=== TASK TO CARRY OUT ===
Write the entries out again in full and unchanged, dropping every image.

=== SOURCE MATERIAL ===
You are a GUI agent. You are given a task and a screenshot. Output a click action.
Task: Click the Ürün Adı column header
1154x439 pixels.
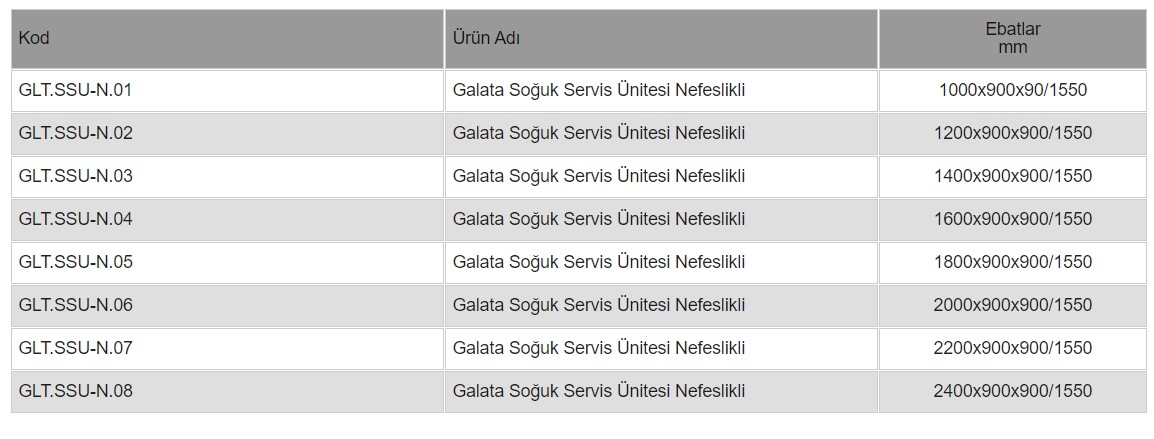(x=661, y=39)
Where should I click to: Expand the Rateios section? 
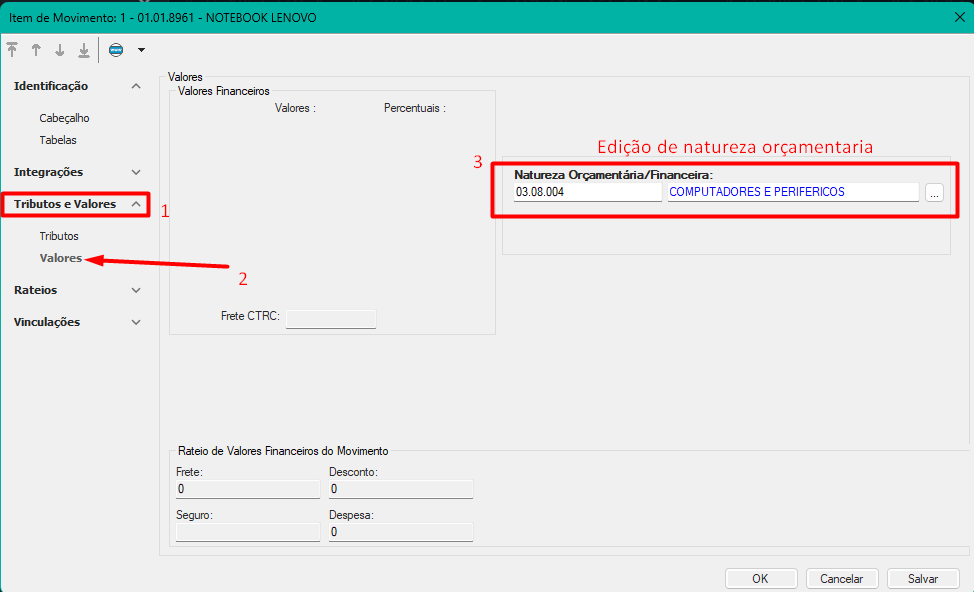click(136, 290)
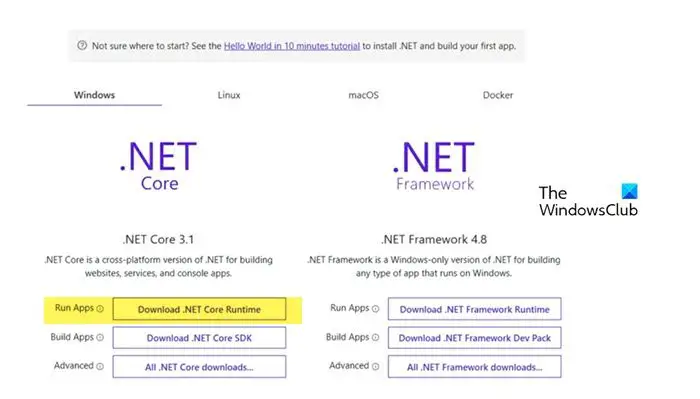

=== RESPONSE BELOW ===
You are a GUI agent. You are given a task and a screenshot. Output a click action.
Task: Click the Ürün Adı column header
1154x439 pixels.
(x=661, y=39)
Where should I click to: Expand the Rateios section? 
click(136, 290)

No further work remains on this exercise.